The Frontier Fayetteville assets consist of approximately 127 miles of high pressure and low
pressure gathering pipelines with capacity of approximately 510 million cubic feet per day
(MMcf/d), treating capacity of approximately 165 MMcf/d and approximately 35,000 hp of
compression. The Fayetteville systems interconnect with multiple interstate pipelines which serve
the Fayetteville Shale and are supported by long-term, fixed-fee contracts with blue chip producers
who have dedicated approximately 100,000 acres in the core of the Fayetteville Shale to Frontier.
The Frontier Granite Wash assets currently consist of a 28 mile pipeline system and a 36 MMcf/d
cryogenic processing plant in the Texas Panhandle.
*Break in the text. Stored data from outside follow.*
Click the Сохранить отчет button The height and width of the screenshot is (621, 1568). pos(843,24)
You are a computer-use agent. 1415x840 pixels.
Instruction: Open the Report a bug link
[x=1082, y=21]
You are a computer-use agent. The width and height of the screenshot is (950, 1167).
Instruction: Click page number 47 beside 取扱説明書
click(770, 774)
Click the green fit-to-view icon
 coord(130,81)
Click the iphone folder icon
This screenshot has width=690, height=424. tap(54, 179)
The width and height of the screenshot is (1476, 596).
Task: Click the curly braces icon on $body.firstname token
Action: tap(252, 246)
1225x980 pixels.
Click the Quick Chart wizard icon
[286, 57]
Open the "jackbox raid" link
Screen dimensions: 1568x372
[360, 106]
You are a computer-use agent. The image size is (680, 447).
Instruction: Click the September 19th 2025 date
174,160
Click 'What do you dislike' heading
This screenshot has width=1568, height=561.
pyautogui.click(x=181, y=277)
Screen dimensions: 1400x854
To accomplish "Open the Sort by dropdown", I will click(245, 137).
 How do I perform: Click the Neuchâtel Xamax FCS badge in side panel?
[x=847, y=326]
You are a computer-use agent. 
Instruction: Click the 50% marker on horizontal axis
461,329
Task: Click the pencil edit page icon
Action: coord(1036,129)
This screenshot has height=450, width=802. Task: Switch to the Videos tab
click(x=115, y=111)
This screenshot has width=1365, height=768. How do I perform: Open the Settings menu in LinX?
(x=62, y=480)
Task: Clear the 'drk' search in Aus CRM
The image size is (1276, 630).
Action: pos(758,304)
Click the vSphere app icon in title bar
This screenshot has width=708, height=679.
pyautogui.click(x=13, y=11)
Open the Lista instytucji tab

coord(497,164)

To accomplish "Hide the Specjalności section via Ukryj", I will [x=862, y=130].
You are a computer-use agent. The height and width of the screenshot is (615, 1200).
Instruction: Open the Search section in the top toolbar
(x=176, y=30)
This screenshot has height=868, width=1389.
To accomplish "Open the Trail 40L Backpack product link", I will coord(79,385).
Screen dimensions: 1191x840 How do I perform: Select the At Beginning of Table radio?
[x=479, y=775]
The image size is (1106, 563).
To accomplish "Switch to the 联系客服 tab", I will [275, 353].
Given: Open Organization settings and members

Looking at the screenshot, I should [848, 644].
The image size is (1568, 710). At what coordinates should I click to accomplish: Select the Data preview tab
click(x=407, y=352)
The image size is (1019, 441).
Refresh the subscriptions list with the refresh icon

The Granite Wash area has emerged as a highly
economic liquids-rich natural gas play with active drilling programs by area producers. The Granite
Wash assets are supported by long-term contracts with producers which have substantial Texas
Panhandle area drilling programs underway. Crestwood LP plans to install a second processing plant
with 60 MMcf/d of capacity that is expected to be in service by the end of 2011 to provide
additional capacity to support growth in volumes from this region.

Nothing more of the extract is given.